Je fus toute ma vie à la recherche de moi-même à travers différentes techniques de danse. J’ai vu les danses de Gurdjieff pour la première fois dans le film « Rencontre avec des hommes remarquables ». Je vivais alors en Inde, dans la communauté d’Osho. Il m’avait personnellement demandé d’étudier la démonstration des Mouvements donnés à la fin du film, pour commencer leur apprentissage et pouvoir ensuite les enseigner dans sa communauté. Quelque chose a si fortement retenu mon attention, que j’en eu la respiration coupée. Bien que les danses soient belles et charismatiques, ce n’était pas leur esthétique, leur beauté qui m’avaient subjuguée, mais quelque chose qui transparaissait derrière le mouvement visible, un état intérieur reflété sur le visage des danseurs, une qualité particulière de présence. J’avais devant les yeux une ‘technique’ de danse dans laquelle, indéniablement, l’être tout entier participe et pas simplement le corps. Ce n’était pas la création d’une danse, mais la création de danseurs au travers de la danse. Ils semblaient habités par des forces inhérentes aux mouvements eux-mêmes, par une nouvelle essence. Je me suis rendu compte que chaque mouvement extérieur n’était que l’extrémité d’un iceberg, que des formes intérieures composaient un chemin vivant et un chemin de vie. Que peut-être j’aurais enfin la chance d’incarner, après mes longues années de recherche, le lien entre la danse et la méditation.
C’est avec bonheur que je me suis lancée corps et âme, dans ce qui deviendrait une toute nouvelle discipline pour mon corps, mon esprit et mon cœur… Au début, cela semblait être un grand travail de coordination, de rythme et une nouvelle façon d’habiter mon corps, en raison de ce style de postures, transitions, séquences inconnues jusqu’alors : les pieds suivent un certain rythme, le bras droit un autre, le bras gauche un autre encore, ou des séries de mouvements étrangement asymétriques, une partie du corps arrondie et l’autre staccato
Cependant je découvre que ce processus offre bien plus que cela : il agit également au niveau des canaux d’énergie, débloquant des nœuds émotionnels, se débarrassant de vieux systèmes de croyances. Il m’est arrivé de ressentir une nouvelle restructuration au niveau du cerveau, comme si des sentiers inexplorés se transformaient soudainement en des circuits ouverts, que de nouveaux passages s’ouvraient entre les 2 hémisphères du cerveau.

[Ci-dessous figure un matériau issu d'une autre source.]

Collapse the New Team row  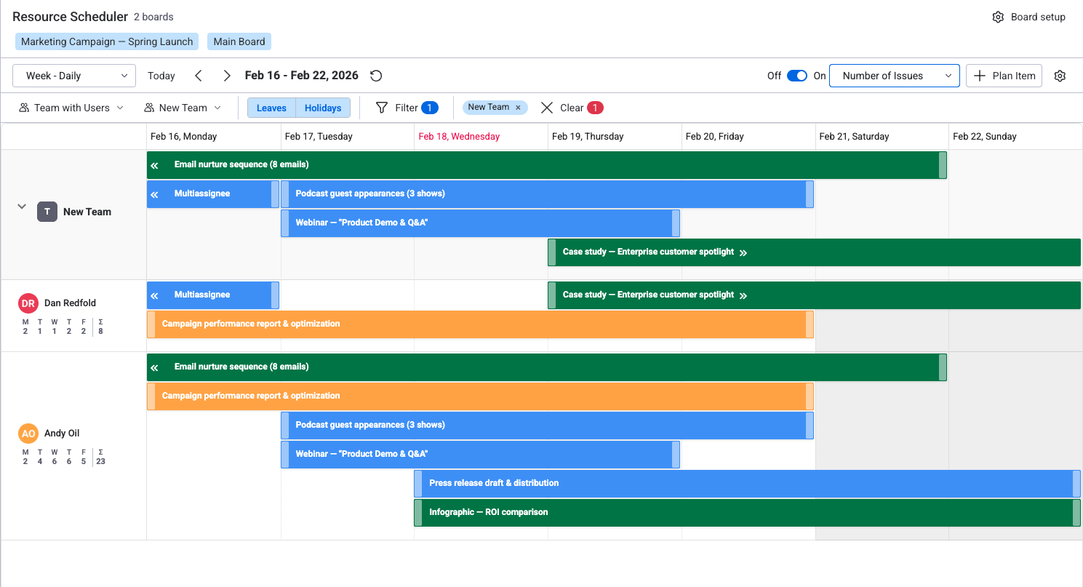pos(21,207)
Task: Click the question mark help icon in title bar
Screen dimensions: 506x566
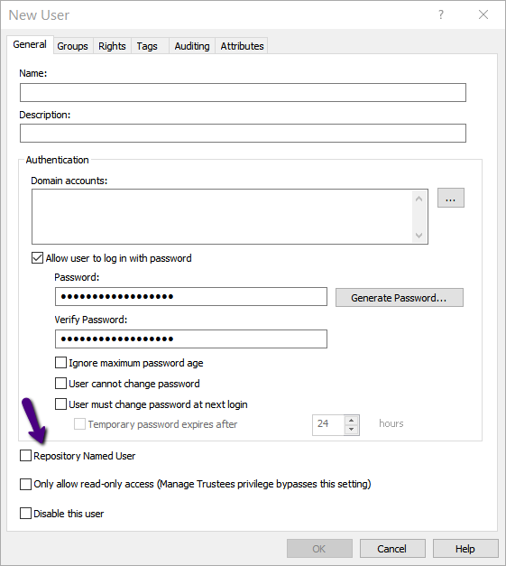Action: (441, 14)
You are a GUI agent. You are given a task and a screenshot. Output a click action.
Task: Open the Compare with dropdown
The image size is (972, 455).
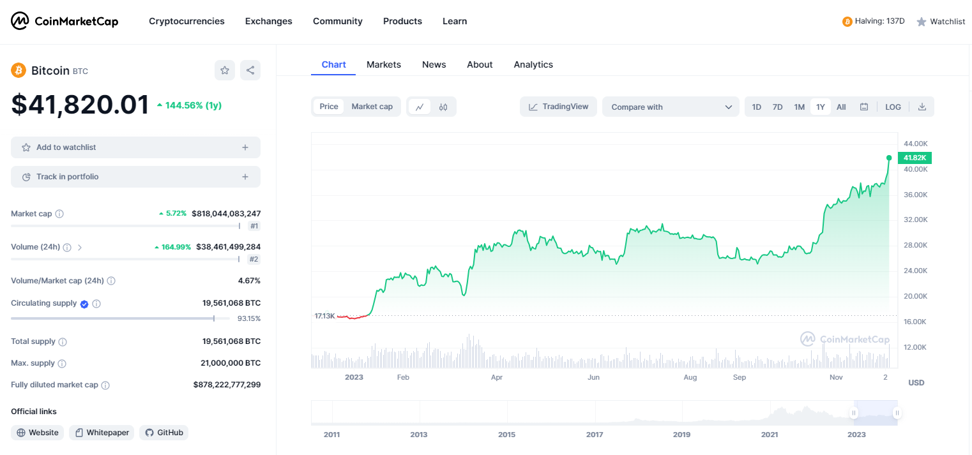671,107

Dans l’enseignement, nous harmonisons le travail des deux hémisphères. L’hémisphère droit, qui apprend à travers une vision globale, l’intuition, le fusionnement et l’amour. L’hémisphère gauche, qui apprend à travers des modèles précis, une perception exacte, l’observation des détails.
Lorsque la musique et les mouvements s’arrêtèrent, j’observais avec étonnement une nouvelle qualité d’énergie circulant puissamment à l’intérieur du corps et la joie de cette réalisation inonda mon cœur. De toute ma carrière de danseuse, je n’avais jamais eu cette expérience ! Je commençais à m’engager émotionnellement, tout en restant détachée grâce à l’observation. Je me suis mise à examiner tous les différents climats des Mouvements : l’espace intérieur paisible de certaines prières ; l’aspiration, la nostalgie éveillée par d’autres ; le déchirement du cœur provoqué par le sentiment de savoir que ‘je’ suis bien plus que ce que je vis ; le feu intérieur, la passion et la détermination déclenchés par les danses derviches et aussi l’humour contenu dans certains passages. Je commençais à incarner dans ma chair le langage des différentes positions et les transitions de l’une à l’autre. L’important n’est pas juste d’accéder à la position, mais la façon d’y parvenir, ce continuel message ininterrompu donné par le mouvement et ses composants : parfois, un tout petit changement de la position spatiale des doigts de la main, et le sens change radicalement. À condition bien sûr, encore et encore, que quelqu’un soit ‘présent’, témoin, et à condition que l’Être domine le faire. Et à ce moment-là, nous faisons l’expérience de la trilogie exprimée aussi de façon verbale dans certaines danses :
« Je suis, je souhaite, je peux »
Je suis, donc, je peux.
Juste cela ouvrit une nouvelle direction dans ma vie quotidienne.
Si « je suis », unie dans mon corps, mon cœur et mon esprit, en ce lieu et cet instant, je suis alors capable d’agir dans la vie de façon consciente et efficace.
Les mouvements me montrent que soit je suis présente, avec mes trois centres, physique, émotionnel et intellectuel, se soutenant les uns les autres, soit je ne suis pas présente. Il n’y a pas d’à-peu-près.
Et le goût de ces deux états est si différent ! L’un est l’état brumeux du sommeil, du doute, de l’anxiété et l’autre donne un goût de liberté, d’espace, de silence et d’harmonie.